Though tempted to resist, she allowed him to draw her into the nearest alcove.
“Send your sister abovestairs.”
Juliana raised her chin. “I will not. She is enjoying herself.”
“She draws attention to herself.”
“There is no harm in that.”
“No harm! My guests are disturbed. Do you not see how they stare?”
Juliana shrugged. “She cannot help she is so lovely.”
For a long moment he did not reply, then he snapped, “You spend too much time with her at the expense of those you ought to be entertaining.”
She looked to the ladies who talked amongst themselves before the hearth. They seemed content, but it was true she paid them little regard. “I fear my mind is elsewhere. Surely I need not tell you where.”
Anger coursed a bruising path from his hand to her arm. “You are Lady of Tremoral. I demand you conduct yourself accordingly.”
She glared. “Indulge your guests in the hall as well as their beds? You ask too much.”
She could not have struck harder had she used fists. He released her. “Do not speak of it,” he rasped. “I cannot bear it.”
Still he would send her to Gabriel a second time, then a third. “’Tis the one who shall father my child with whom you ought to concern yourself, not Alaiz. He hardly drinks, or have you not noticed?”
Concern wiped the misery from Bernart’s face. He had not noticed, likely because he could no more stand to be near Gabriel than near his wife.
“I escaped revelation last eve,” Juliana said, “but unless you ensure he is full up in his cups, the same may not be said of this night.”
He looked past her. “I will see to it.”
Though she longed to know how, she stepped out of the alcove and crossed to her sister. “You are enjoying yourself?”
“I am but…” Alaiz’s smile was forced. “I grow tired.”
“Shall we go abovestairs?”
“Pray, let us.”
Juliana longed to take her arm and guide her amongst the guests, but she allowed her sister to determine whether she would be led. Alaiz decided against it and, side by side, they crossed to the stairs.
Hours in which to rest, Juliana told herself. And prepare myself for Gabriel’s arms.
The night grew old, and st
ill Bernart could not get enough drink into Gabriel. Wench after wench he sent to his enemy, offering unwatered wine and ale, but though Gabriel took measure of the women, he allowed few pitchers near his tankard. And those that set down upon the rim dispensed little. It was as if he knew what was planned.

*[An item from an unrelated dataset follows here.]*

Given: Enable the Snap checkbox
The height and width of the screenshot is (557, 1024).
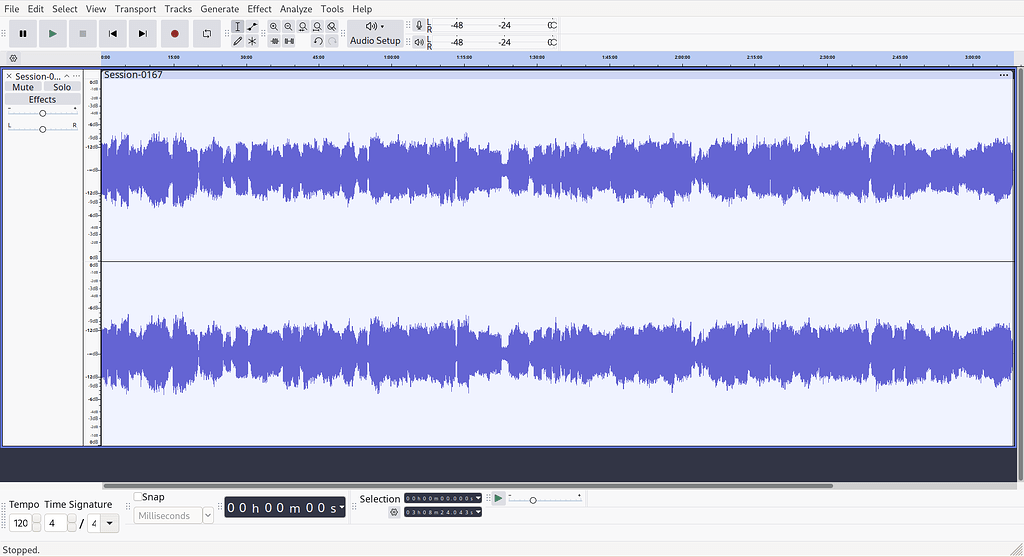Looking at the screenshot, I should (139, 497).
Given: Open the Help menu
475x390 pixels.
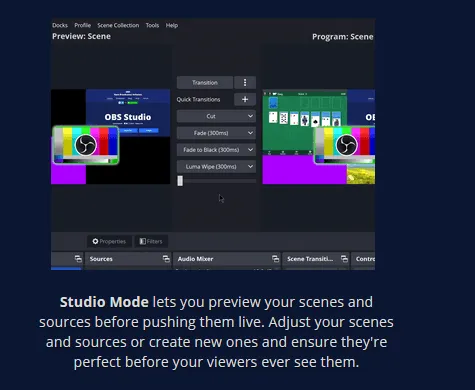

With Bernart’s guests readying to bed down, he had no choice but to take the matter into his own hands. He ordered a wench to fetch a pitcher of his finest wine and strode toward the hearth.
At his approach, Gabriel and Sir Erec looked up.
“Plotting tomorrow’s ransoms?” Bernart asked, nearly choking on his drollery.
“We do,” Sir Erec said.
Bernart inclined his head and took the chair opposite Gabriel. “You ought to be pleased with yourself, old friend.”
Gabriel’s eyebrows rose. “Ought I?”
Bernart managed a smile. “Do not your ransoms exceed all others?” Idle talk, but perhaps it would keep Gabriel seated long enough for the wine to be delivered.
“I have you to thank for that,” Gabriel said.
Though Bernart had opened himself to the remark, he did not need to be reminded of the foolishness that had cost him much.
Curse Gabriel! And curse that lazy wench! Where is she?
He glanced over his shoulder and saw her emerge from the cellar. “Ah, but as I said, next time it will be you paying me.”
Gabriel and Sir Erec started to rise.
Somehow Bernart made it to his feet first. “Join me.” He nodded at where the wench poured wine at a nearby sideboard.
Gabriel eyed him. “Hoping to get me drunk again?”
“Again?”
“The same as last eve.”
Bernart snorted. “That explains why your reflexes were so poor in tournament today.” He regretted that the moment he spoke it. And wondered if he was losing his mind.
Gabriel’s wry smile spoke the words he denied his tongue, that even lamed by the after-effects of drink he could still better his old friend.
Perspiration beaded Bernart’s brow as he fought emotions that had undone him on the battlefield. “The wine is from Gascony. You will have some?” He knew how much Gabriel enjoyed French wine. If this offering did not tempt him, nothing could.